Task: Reproduce the following data word for word, from the first line to the last.
==== Entries
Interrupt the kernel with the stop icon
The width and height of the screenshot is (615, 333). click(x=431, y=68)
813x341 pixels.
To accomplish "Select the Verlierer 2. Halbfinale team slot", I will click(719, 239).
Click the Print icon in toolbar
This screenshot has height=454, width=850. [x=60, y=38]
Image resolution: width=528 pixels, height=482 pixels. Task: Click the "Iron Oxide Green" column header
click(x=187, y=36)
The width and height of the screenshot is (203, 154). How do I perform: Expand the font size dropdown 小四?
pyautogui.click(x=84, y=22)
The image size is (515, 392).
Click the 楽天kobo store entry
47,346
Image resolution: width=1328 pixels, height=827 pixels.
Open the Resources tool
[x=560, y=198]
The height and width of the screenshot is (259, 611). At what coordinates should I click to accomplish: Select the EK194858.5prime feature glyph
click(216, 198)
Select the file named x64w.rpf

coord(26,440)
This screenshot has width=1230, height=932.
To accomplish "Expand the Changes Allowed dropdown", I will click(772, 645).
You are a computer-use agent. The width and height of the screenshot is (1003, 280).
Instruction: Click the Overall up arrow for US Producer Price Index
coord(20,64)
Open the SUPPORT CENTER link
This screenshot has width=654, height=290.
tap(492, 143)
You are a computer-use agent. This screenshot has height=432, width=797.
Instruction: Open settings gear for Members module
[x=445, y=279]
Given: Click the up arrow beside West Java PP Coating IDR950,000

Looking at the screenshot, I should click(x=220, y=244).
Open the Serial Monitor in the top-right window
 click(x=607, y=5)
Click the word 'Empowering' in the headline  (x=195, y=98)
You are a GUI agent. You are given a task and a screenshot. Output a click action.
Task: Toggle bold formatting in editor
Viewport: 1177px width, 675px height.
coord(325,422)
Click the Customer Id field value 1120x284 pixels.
========
The output:
Interrupt the kernel with the stop icon
The width and height of the screenshot is (615, 333). click(x=431, y=68)
813x341 pixels.
To accomplish "Select the Verlierer 2. Halbfinale team slot", I will click(719, 239).
Click the Print icon in toolbar
This screenshot has height=454, width=850. [x=60, y=38]
Image resolution: width=528 pixels, height=482 pixels. Task: Click the "Iron Oxide Green" column header
click(x=187, y=36)
The width and height of the screenshot is (203, 154). How do I perform: Expand the font size dropdown 小四?
pyautogui.click(x=84, y=22)
The image size is (515, 392).
Click the 楽天kobo store entry
47,346
Image resolution: width=1328 pixels, height=827 pixels.
Open the Resources tool
[x=560, y=198]
The height and width of the screenshot is (259, 611). At what coordinates should I click to accomplish: Select the EK194858.5prime feature glyph
click(216, 198)
Select the file named x64w.rpf

coord(26,440)
This screenshot has width=1230, height=932.
To accomplish "Expand the Changes Allowed dropdown", I will click(772, 645).
You are a computer-use agent. The width and height of the screenshot is (1003, 280).
Instruction: Click the Overall up arrow for US Producer Price Index
coord(20,64)
Open the SUPPORT CENTER link
This screenshot has width=654, height=290.
tap(492, 143)
You are a computer-use agent. This screenshot has height=432, width=797.
Instruction: Open settings gear for Members module
[x=445, y=279]
Given: Click the up arrow beside West Java PP Coating IDR950,000

Looking at the screenshot, I should click(x=220, y=244).
Open the Serial Monitor in the top-right window
 click(x=607, y=5)
Click the word 'Empowering' in the headline  (x=195, y=98)
You are a GUI agent. You are given a task and a screenshot. Output a click action.
Task: Toggle bold formatting in editor
Viewport: 1177px width, 675px height.
coord(325,422)
Click the Customer Id field value 1120x284 pixels.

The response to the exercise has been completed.